PROBLEM TO WORK ON
Once you reach the line holding "Instruction: Select the", write out that line and every later one exactly, ending with the last line of the data; write nothing else.

Dataset entries
+++

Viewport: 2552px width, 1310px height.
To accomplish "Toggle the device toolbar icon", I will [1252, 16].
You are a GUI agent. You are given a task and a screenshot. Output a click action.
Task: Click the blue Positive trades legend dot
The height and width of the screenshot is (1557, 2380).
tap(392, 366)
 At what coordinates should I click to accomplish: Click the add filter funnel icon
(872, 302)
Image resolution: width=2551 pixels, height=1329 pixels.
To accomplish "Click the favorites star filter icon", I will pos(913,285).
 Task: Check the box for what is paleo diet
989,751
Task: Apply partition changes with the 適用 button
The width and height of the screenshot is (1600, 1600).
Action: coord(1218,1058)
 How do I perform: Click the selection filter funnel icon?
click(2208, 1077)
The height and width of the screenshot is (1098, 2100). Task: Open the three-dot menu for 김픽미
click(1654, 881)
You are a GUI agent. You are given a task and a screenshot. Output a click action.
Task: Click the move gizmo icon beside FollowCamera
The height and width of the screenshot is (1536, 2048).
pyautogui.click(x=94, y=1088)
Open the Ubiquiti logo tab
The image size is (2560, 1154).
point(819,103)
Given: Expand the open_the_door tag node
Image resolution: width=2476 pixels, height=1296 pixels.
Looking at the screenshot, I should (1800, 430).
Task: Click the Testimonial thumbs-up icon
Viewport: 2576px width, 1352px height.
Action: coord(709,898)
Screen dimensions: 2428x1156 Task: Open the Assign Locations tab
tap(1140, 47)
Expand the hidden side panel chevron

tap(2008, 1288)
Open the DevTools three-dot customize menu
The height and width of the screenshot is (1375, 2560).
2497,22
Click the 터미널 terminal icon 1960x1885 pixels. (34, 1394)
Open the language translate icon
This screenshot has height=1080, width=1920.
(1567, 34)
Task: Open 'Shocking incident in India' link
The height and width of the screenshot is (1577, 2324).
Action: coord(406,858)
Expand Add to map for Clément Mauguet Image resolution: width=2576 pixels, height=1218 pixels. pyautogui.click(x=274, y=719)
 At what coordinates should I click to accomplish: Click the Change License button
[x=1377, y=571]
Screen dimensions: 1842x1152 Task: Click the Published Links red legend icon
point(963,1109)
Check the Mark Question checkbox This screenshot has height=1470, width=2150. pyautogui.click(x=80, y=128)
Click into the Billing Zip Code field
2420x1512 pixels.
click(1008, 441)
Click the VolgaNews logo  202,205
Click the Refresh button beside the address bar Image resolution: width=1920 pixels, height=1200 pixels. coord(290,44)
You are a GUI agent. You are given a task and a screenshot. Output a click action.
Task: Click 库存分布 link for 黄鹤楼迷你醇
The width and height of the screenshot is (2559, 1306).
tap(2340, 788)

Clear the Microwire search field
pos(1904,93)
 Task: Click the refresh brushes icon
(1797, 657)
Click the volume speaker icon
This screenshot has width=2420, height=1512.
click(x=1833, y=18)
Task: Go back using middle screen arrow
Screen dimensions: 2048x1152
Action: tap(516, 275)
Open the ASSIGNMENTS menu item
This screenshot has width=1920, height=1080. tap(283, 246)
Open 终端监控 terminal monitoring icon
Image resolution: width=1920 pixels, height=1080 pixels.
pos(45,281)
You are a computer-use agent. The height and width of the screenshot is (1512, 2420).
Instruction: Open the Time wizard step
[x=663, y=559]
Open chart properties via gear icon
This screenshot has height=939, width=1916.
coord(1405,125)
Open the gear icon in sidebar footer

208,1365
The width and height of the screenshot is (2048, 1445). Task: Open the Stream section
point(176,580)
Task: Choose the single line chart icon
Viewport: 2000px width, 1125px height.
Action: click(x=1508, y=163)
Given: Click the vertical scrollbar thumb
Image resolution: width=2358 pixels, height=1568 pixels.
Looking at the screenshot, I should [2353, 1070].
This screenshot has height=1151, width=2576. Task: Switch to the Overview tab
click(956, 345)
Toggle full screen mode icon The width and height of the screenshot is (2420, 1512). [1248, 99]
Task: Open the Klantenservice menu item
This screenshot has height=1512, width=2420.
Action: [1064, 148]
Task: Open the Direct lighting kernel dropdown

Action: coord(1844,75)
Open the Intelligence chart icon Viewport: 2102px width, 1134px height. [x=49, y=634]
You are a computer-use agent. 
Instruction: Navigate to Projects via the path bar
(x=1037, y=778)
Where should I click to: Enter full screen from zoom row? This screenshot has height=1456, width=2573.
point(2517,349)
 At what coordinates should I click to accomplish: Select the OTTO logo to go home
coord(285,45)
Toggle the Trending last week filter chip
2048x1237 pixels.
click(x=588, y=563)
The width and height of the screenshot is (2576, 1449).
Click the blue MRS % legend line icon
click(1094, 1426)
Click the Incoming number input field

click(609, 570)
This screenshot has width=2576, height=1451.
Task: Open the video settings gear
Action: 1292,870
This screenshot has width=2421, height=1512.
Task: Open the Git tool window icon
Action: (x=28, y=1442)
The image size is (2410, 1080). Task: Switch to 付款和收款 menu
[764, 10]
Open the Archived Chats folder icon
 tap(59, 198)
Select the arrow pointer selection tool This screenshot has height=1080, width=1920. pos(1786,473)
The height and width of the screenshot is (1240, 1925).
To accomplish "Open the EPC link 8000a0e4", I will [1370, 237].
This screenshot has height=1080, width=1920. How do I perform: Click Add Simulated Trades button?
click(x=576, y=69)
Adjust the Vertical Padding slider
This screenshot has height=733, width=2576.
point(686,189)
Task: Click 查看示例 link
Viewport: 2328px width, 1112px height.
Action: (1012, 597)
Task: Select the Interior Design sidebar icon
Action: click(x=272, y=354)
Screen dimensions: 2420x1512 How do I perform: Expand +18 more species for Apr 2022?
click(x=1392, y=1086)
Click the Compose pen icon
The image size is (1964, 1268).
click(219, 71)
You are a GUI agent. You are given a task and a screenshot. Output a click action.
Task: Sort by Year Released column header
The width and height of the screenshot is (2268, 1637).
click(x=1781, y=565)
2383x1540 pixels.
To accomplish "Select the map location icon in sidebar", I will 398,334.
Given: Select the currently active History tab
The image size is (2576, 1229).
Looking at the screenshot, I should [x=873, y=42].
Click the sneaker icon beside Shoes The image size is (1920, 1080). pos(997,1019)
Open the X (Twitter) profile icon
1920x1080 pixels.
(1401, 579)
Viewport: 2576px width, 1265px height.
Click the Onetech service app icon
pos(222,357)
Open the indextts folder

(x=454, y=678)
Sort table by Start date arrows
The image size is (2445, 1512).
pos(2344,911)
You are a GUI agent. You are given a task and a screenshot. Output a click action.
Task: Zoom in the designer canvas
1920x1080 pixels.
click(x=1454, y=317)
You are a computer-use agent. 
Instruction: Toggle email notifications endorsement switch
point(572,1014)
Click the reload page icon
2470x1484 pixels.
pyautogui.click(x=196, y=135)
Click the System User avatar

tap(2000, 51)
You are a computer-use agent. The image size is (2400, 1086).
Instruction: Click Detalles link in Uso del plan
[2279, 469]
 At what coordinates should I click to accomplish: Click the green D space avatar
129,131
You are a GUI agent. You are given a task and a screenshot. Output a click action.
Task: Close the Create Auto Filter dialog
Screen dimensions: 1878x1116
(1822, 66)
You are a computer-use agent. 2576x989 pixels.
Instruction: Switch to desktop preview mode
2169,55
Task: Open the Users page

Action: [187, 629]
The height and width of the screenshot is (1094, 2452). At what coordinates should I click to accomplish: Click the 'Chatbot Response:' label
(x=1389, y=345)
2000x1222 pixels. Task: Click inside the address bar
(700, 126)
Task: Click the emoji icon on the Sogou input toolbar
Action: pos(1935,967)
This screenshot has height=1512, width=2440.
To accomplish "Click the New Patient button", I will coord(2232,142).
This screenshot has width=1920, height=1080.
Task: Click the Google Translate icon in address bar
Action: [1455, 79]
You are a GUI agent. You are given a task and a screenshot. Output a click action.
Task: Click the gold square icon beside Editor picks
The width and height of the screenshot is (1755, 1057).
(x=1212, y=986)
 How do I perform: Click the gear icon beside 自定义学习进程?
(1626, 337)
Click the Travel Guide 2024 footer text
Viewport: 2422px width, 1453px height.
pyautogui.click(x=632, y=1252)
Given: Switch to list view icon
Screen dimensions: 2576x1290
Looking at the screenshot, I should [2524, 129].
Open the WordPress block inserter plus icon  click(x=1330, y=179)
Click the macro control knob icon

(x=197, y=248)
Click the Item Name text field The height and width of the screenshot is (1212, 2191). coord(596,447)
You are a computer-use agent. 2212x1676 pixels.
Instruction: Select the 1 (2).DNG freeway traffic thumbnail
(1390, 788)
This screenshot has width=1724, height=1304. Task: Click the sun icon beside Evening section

+++

RESPONSE
Instruction: Select the 1 (2).DNG freeway traffic thumbnail
(1390, 788)
This screenshot has width=1724, height=1304. Task: Click the sun icon beside Evening section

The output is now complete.